ですが気さくな『戦乙女』のみなさんなら、こちら側の今の状況や誠意を
見せれば、きっとお受けてして下さる可能性は大だと思います!」

「ともかく私達は望月さんのさっきの指示通り、こちらでやるべき事を
やっておきましょう!」

「よし!それじゃ、昇級試験の開始時刻まで、あまり時間も残されて
いませんから、望月さん達が代理人を連れて帰ってきた時に直ぐにでも
試合が出来るよう、みんなで全ての準備を終わらせておくよっ!」


「「「おおぉぉおうっ!!!」」」


望月の命を受けた試験担当係の後輩達が気合いを入れると、自分達の担当する
フロアへと猛ダッシュで駆けて行く。


◇◇◇◇◇◇◇◇◇


「......何か、試合を担当しているギルド員の人達がめっちゃ慌ただしいな?」

さっき早足でこの場から駆けて行ったお姉さん二人も、かなり焦った表情を
してようだし?

「あのギルド員のお姉さん達のやり取りを見るに、慌ただしい原因って、
さっき凄い剣幕でここから去って行った、あのチャラ野郎のせいだろうか?
去って行く前に、ギルド員のお姉さん達と言い争いをしてたしさ?」

「うん。
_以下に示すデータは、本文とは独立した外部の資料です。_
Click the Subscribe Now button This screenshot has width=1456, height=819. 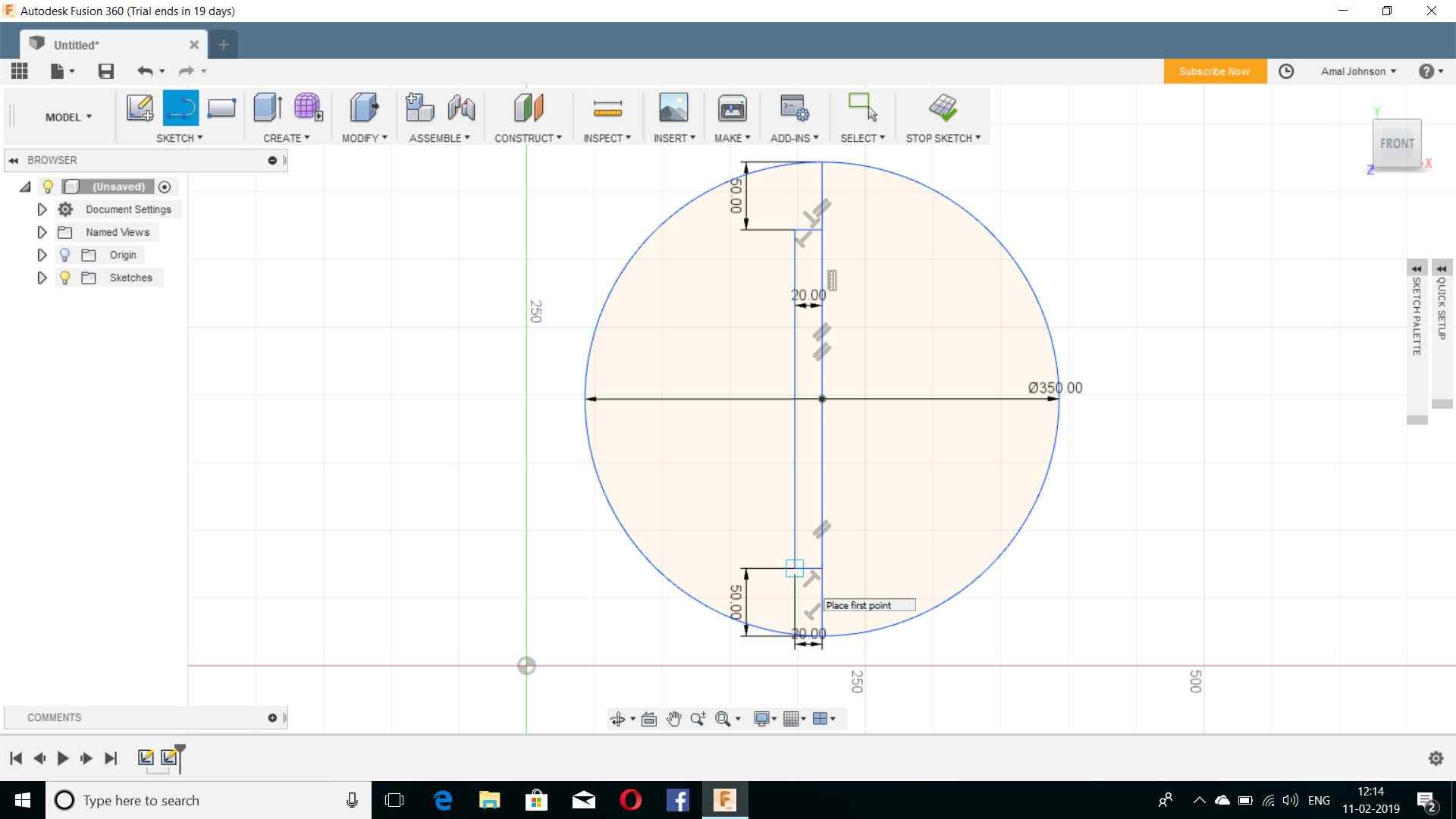(x=1214, y=71)
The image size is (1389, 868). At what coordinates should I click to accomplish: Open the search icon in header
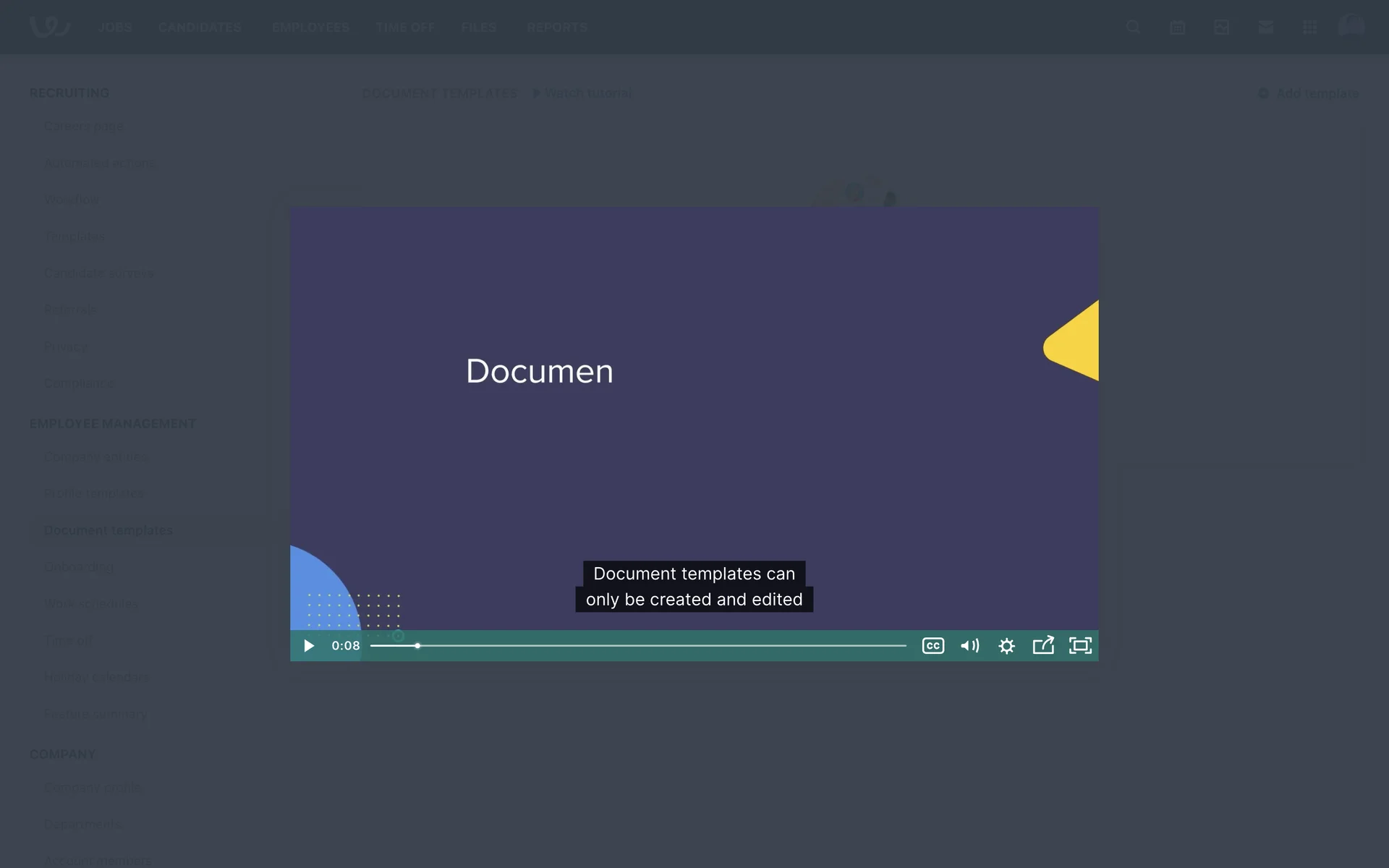click(1133, 27)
そうみたいだよ、お兄ちゃん。ほら見てよ、ここ。今日の予定
プログラムの欄に、あいつが昇級試験の担当冒険者だって記載されるもん!」

成美はそういうと、スマホに映し出されている冒険者サイトページを
俺に見せてくる。

「お、ホントだ。じゃああいつ、その仕事を放棄していなくなって事か?」

「ここからいなくなったって事はそういう事だろうね。マジでとことん迷惑
極まりない奴だよね、あのろくでなしのチャラナンパクソ男っ!そのせいで
みんなが迷惑を被ってんじゃんっ!」

人の迷惑を考えずに、ずけずけとナンパしてきたあのチャラ野郎の事を
思い出した成美は、表情がイラッとした表情へと変わっていく。

「あのチャラ野郎、見た目も態度も人様の迷惑や考えなんて知るかよって
タイプぽかったしなぁ。あ、でもあいつここからがいなくなったとなると、
昇級試験の方は中止の方向かな?」

もしそうだったら、試験を受けずに済むんで、俺的には都合が良いだが。

「恐らくそれはないと思うから安心しなよ、お兄ちゃん。さっきのお姉さん達、
結構敏腕そうだったし、だからきっと、あのチャラ野郎の代わりを見つけて
くると思うよ♪」

俺の考えを勘違いした成美が、ない胸をドンと叩いてそう豪語してくる。

「い、いや、別にそっち方面の心配をしていたんじゃないんだが......」

そんな成美に対し、俺は心の中でそう突っ込みを入れるのだった。



それから数十分後。望月が風菜を連れて試合会場に帰って来た。